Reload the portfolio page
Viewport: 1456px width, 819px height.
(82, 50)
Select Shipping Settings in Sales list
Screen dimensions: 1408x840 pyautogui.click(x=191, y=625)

What the task asks – Exact copies of the line containing "Viewport: 1456px width, 819px height." and of every line after it through the end of the entries are all that should be output.

Solved problem –
Viewport: 1456px width, 819px height.
(82, 50)
Select Shipping Settings in Sales list
Screen dimensions: 1408x840 pyautogui.click(x=191, y=625)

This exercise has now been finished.